We are well aware of many cases where security breaches or code loopholes caused material damage to investors and projects:
- $160 mn Parity eternal freeze,
- $1.3 bn cumulative loss from cryptocurrency exchange hacks,
- Tezos $230 mn conflict,
- DAO $70 mn smart contract theft and many more.
These multiple incidents brought two conclusions:
First, there are no absolutely unhackable IT systems in the world
Our honest intention is to get as much feedback as possible from any parties: our community, shareholders, partners, token buyers, exchanges, independent consultants, testers, white hat hackers, lawyers, fiat financial professionals. So if you have anything to recommend, or noticed a problem/weak spot in our security design, please let us know openly via this blog comments, or email us at firstname.lastname@example.org
Second, the system and its policies shall have the maximum possible level of security with human factor reduced to minimum and transparency of all operations increased to a level we prefer calling "paranoid".
We don't want potential attackers to have all our protection measures on their displays, and that is why there is a number of secret layers in our defense system — some traps we don't show publicly, yet deploy them from the very beginning. In addition to that, DGems' security system will evolve over time to address new threats and employ best new technologies available.
General thoughts and basic principles
It is generally acknowledged that the blockchain technology per se is the biggest opportunity and the biggest risk for any data driven company. Its inability to process reverse transactions eliminates risks of window dressing and data manipulation, yet it makes impossible any voluntary repairs by the system architects in case something goes wrong.
Therefore, cybersecurity is one of our most important priorities in the design and development of IT systems. When drafting the project's roadmap, we laid down the mandatory audit and configuration of the entire IT system (especially critical systems for the emission and storage of tokens) together with professionals in this industry. As a result, we are to obtain a certificate from a trusted and respected cybersecurity agency, and also close all security holes and approve a protection strategy.
Token storage security is based on the following approaches and levels of protection (please note that the list is far from complete):
Maximum security and closure of the network management of tokens and cryptocurrencies from the outside world. Management of tokens — their release and transfer from cold storage — takes place in a secure closed network, which will be audited and attacked in test mode from cybersecurity teams with a world name. In addition to the fact that the system components are protected, all events in this network are recorded and monitored. In case of unauthorized events, the network is to be completely turned off and the work is to be switched to the backup network, thus even the hacked network cannot be used because of inactivity.
The network for working with critical cold storage wallets will only be launched upon request. The network is disconnected when it is not needed for conducting transactions. Off-grid will not allow hacking it during the time when specialists conduct security works.

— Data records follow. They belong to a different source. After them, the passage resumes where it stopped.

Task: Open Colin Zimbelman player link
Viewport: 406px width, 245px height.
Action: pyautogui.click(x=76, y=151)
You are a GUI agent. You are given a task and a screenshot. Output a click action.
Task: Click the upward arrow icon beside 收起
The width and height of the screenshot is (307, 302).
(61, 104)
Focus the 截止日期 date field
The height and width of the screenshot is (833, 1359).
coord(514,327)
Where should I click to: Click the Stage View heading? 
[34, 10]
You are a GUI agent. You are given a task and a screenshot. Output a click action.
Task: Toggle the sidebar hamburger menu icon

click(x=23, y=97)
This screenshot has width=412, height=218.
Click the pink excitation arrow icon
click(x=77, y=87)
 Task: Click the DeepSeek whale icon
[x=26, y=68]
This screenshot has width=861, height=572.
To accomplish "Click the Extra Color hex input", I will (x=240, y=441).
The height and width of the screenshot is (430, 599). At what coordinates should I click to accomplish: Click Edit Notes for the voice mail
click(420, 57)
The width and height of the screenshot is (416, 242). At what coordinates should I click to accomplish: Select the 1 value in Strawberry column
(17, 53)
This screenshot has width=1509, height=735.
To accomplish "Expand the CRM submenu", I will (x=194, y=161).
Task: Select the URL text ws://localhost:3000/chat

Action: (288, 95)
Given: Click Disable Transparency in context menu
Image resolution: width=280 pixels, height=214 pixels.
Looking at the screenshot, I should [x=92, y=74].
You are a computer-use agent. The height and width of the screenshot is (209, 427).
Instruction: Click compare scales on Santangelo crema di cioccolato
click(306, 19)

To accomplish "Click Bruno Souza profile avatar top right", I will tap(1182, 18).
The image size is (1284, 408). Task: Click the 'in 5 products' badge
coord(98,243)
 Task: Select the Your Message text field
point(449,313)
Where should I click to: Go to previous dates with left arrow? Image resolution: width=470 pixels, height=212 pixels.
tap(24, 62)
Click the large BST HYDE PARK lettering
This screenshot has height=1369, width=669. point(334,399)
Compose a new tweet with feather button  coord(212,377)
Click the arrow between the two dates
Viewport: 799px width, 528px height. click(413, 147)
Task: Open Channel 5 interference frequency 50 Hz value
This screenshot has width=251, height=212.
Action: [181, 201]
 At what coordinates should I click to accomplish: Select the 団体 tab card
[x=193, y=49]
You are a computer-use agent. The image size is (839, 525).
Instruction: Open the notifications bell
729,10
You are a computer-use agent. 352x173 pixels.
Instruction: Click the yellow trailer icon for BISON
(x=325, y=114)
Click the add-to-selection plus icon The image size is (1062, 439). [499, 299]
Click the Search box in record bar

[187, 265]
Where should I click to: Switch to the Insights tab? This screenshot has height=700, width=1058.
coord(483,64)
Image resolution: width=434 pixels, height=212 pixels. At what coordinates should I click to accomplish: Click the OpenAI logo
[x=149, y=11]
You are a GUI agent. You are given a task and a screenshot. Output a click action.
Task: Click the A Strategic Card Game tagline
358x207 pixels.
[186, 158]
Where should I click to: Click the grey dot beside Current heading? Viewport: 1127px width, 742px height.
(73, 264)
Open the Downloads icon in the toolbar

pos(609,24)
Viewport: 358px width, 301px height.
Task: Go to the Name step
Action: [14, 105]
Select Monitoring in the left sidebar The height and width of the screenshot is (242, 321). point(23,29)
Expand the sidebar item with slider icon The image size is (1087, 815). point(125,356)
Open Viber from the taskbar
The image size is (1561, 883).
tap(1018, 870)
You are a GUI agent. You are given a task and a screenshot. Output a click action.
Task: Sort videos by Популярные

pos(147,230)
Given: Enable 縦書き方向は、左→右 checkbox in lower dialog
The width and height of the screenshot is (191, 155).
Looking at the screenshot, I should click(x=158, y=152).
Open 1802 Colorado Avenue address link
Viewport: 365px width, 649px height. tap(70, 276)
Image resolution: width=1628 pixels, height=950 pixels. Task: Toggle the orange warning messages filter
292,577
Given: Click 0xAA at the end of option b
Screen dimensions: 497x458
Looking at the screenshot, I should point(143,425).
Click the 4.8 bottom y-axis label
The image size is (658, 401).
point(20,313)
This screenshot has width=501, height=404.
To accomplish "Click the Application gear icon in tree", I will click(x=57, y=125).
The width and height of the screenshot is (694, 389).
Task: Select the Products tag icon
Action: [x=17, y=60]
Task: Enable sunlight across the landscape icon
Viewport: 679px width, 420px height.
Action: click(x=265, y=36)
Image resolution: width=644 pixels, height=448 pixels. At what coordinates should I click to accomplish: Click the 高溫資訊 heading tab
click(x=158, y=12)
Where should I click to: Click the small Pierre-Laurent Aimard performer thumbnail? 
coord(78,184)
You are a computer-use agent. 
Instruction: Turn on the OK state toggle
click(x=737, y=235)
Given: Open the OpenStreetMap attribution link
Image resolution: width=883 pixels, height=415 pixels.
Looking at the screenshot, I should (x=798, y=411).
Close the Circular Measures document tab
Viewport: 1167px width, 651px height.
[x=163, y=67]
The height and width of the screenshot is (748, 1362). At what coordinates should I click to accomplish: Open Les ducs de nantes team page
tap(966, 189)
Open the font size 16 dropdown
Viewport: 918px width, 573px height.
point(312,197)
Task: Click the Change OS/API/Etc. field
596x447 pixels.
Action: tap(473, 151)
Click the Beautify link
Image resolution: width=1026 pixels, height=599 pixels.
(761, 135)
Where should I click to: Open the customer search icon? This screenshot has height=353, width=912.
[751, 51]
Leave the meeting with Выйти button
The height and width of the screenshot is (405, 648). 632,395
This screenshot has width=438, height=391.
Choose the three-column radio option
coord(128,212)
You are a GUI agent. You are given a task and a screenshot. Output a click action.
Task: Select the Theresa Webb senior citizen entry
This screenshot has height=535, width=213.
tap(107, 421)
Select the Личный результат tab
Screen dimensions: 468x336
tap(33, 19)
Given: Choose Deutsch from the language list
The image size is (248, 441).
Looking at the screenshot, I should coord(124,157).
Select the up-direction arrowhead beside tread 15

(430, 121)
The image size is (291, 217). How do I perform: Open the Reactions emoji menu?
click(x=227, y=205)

Unplugged equipment is harder to crack.
Any transactions on withdrawal of tokens from wallets must be confirmed by the multisignature system in N of M (e.g. 2 of 3) independent wallets that are managed independently of each other and are geographically isolated in very remote areas. We are planning to introduce a multi-level system for checking codes and addresses of wallets for maximum secure transaction.
Smart contracts and tokens will be created on the basis of the proven Ethereum blockchain technology, which has passed numerous security tests and continues to be constantly tested for vulnerabilities and is currently the most secure and technically developed one among all public blockchains, to the best of our knowledge.
The network for managing tokens will undergo regular security audits by the best teams in this area, during which test attacks on the infrastructure will be regularly conducted and new approaches and security software will be integrated.
Protection and encryption of employee devices, encryption of email and corporate chats, multi-level protection of their accounts is to be imposed.